WORK TO DO>
Update the records below by changing every "Open" to "Launch" and keeping everything else the same. Leave the pictures out of your answer.

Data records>
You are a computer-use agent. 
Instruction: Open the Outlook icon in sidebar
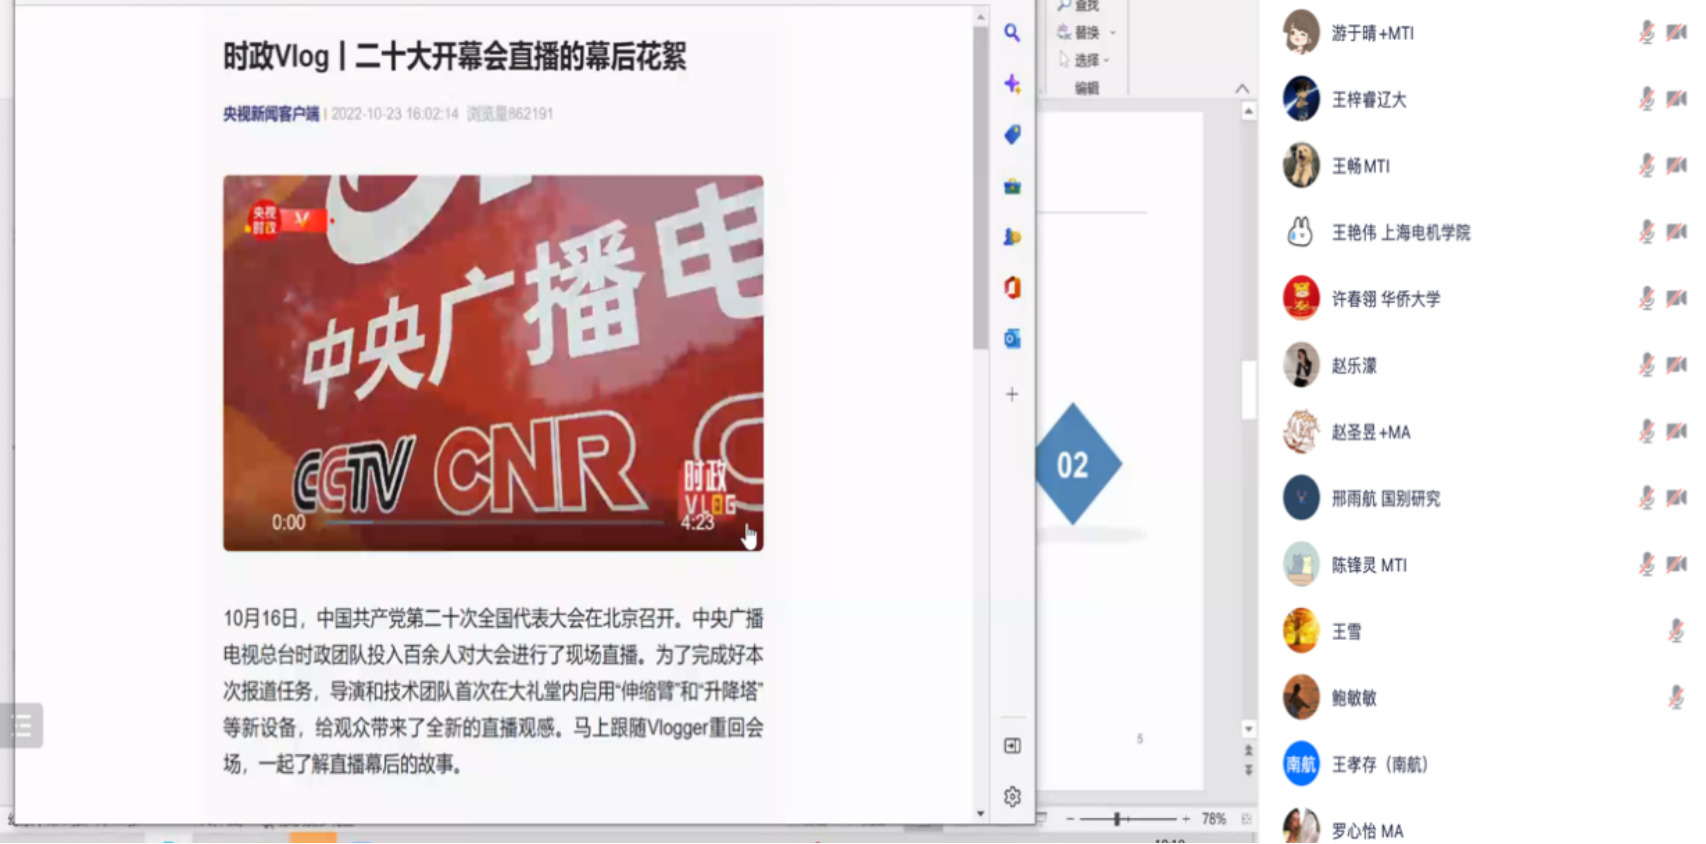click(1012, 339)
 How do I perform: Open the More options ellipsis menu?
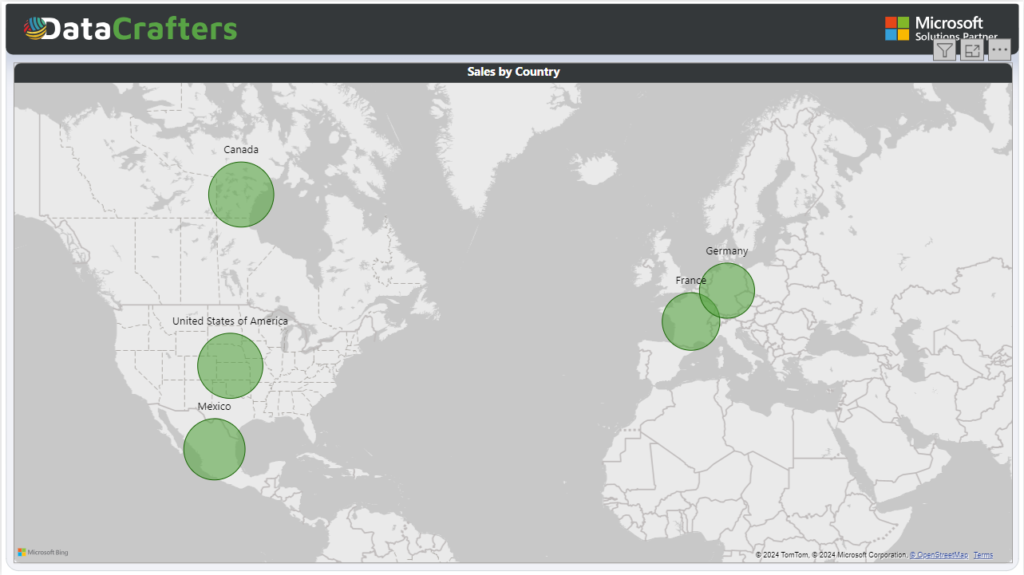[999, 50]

ANSWER TO THE EXERCISE>
You are a computer-use agent. 
Instruction: Launch the Outlook icon in sidebar
click(1012, 339)
 How do I perform: Launch the More options ellipsis menu?
[999, 50]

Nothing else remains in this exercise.